The Renewable Resilient Planet (R2P) Conference at the Imperial College, London on 17-19 April 2023 brings together resilience leaders and professionals to lead into a pursuit of rapid enhancement of resilience to limit and minimalize future disruption. The Conference leads into the global-scale Human Continuity Project™. Please visit: www.eiscouncil.org/london
ARPI is a proud partner of the R2P Conference organisers, The Electric Infrastructure Security Council, and is a Founding Partner of The Human Continuity Project™.
ARPI’s Vice-President, Competition and Consumer Policy, Allan Asher, will speak at the Conference.
Allan Asher will announce on behalf of ARPI that:
- Leadership paradigm change is urgently needed across government, industry, academia and professional sectors to re-approach and re-think resilience and responsiveness;
- Traditional risk management processes have failed and will continue to fail – think 9/11, Global Financial Crisis, supply chains, cyber, covid – thus ‘every national risk management plan has been an illusion’
- The key to enhancing resilience starts with understanding ‘What is resilience’ and ‘What is the Mindset’ that requires change for resilience to be effective in today’s transformative and disruptive world, where infrastructure is presently subject to rapid deterioration and without warning?

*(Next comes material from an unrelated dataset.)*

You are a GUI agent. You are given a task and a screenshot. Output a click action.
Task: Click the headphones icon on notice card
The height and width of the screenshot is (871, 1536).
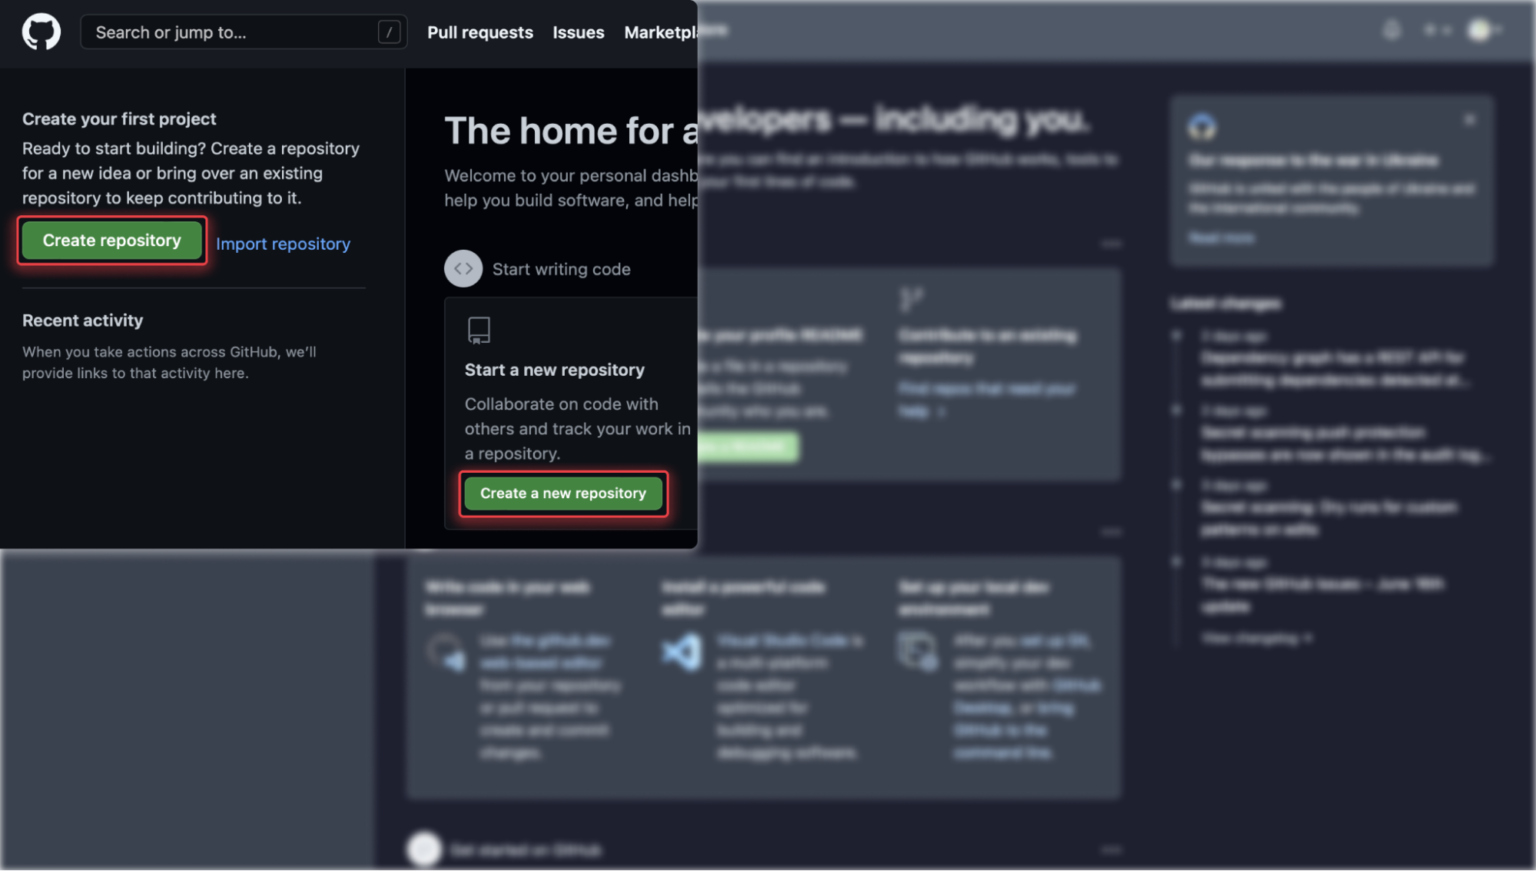click(x=1202, y=127)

- ARPI announces a contemporary definition of resilience based on Strategic Risk Policy® as follows: ‘Resilience today means adequate ‘Protection against foreseeable Vulnerabilities’ – where Vulnerabilities include Exposures, Assumptions and Dependencies;
- Current research reveals that some Governments and members of industry do not have a definition hence understanding of resilience, making ‘protection against’ almost impossible;
- Vulnerabilities constitute ‘potentiality or possibility’ of strategic risks – and are identified earlier – and only in total, through leadership paradigm change from organisation-centric to network-centric thinking. Because today, ‘information resides in networks.’
- Resilience Principle One: ‘Risk today is based in Vulnerability and concerned with Consequences.’
- Resilience Principle Two: ‘It’s not the cost of resilience today but the avoided cost of failure.’